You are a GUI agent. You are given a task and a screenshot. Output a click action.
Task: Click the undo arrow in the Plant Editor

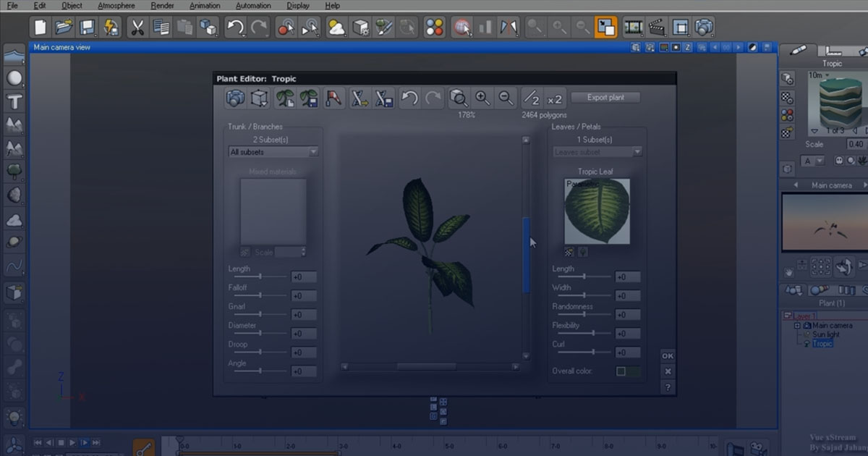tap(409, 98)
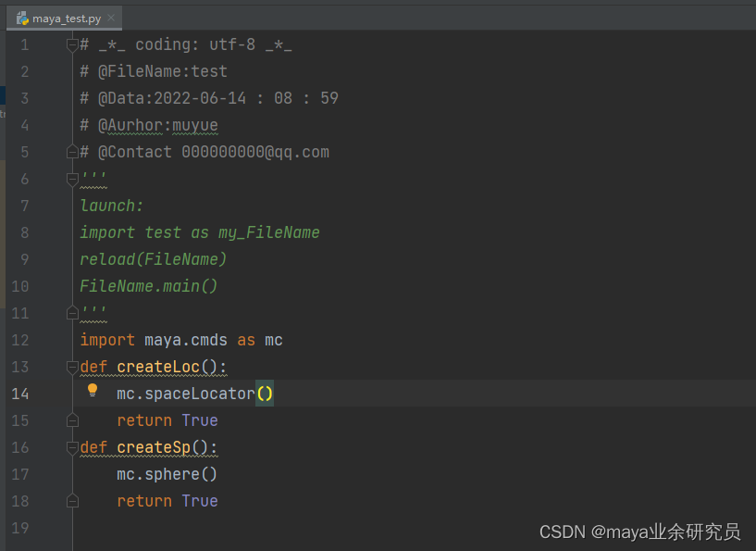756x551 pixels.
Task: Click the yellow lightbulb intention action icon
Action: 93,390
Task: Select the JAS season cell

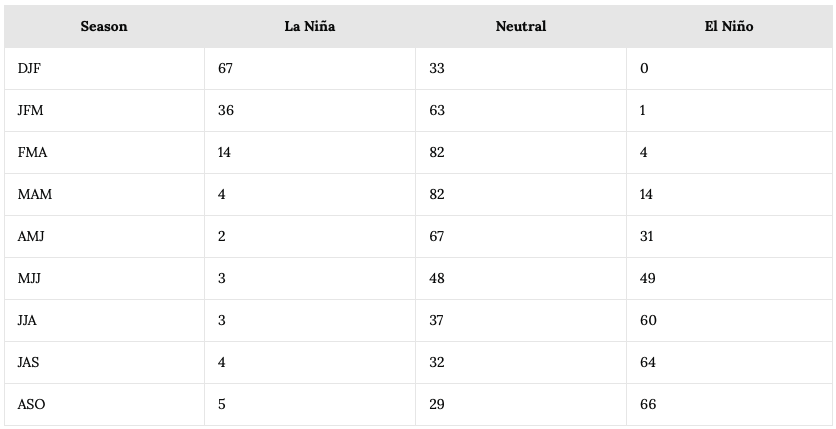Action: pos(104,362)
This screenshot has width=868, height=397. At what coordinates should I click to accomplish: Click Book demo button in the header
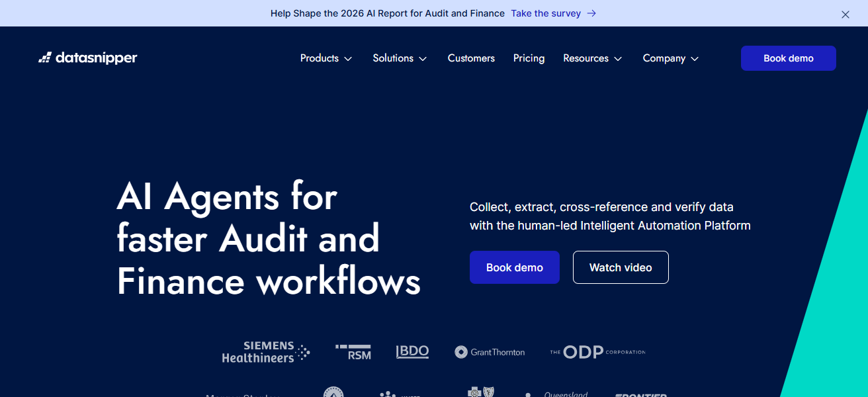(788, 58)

---

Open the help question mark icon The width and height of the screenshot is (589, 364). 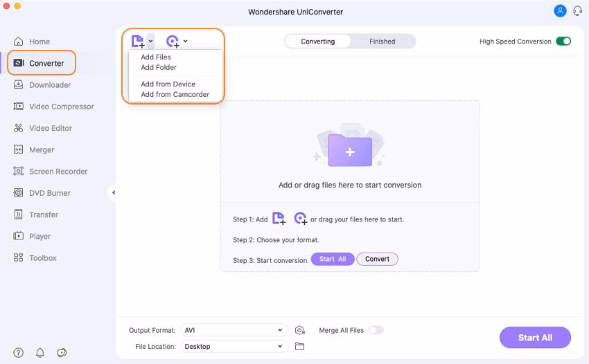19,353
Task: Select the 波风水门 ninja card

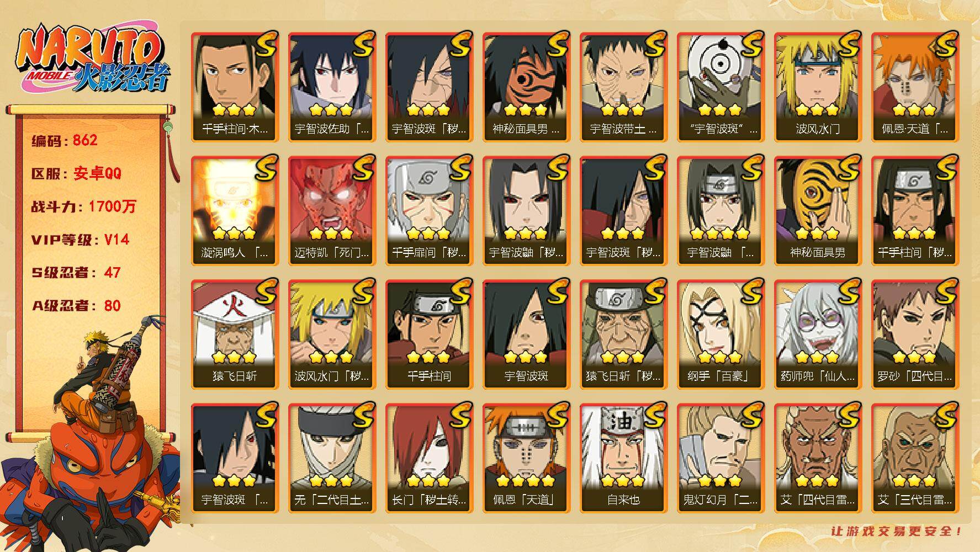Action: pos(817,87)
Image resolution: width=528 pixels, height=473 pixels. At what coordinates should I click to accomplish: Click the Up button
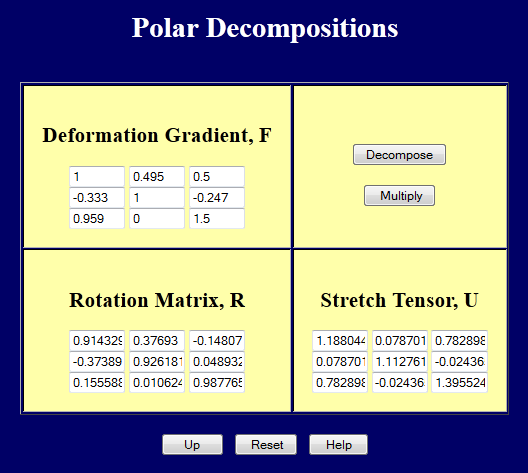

Description of the task - Write out, word for word, the stretch of entries that begins at the line with "Task: Select the 波风水门 ninja card" and ends at the line with "Image resolution: width=528". Pictures do not belong in it.

Expected answer -
Task: Select the 波风水门 ninja card

Action: pos(817,87)
Image resolution: width=528 pixels, height=473 pixels. At what coordinates should I click to accomplish: Click the Up button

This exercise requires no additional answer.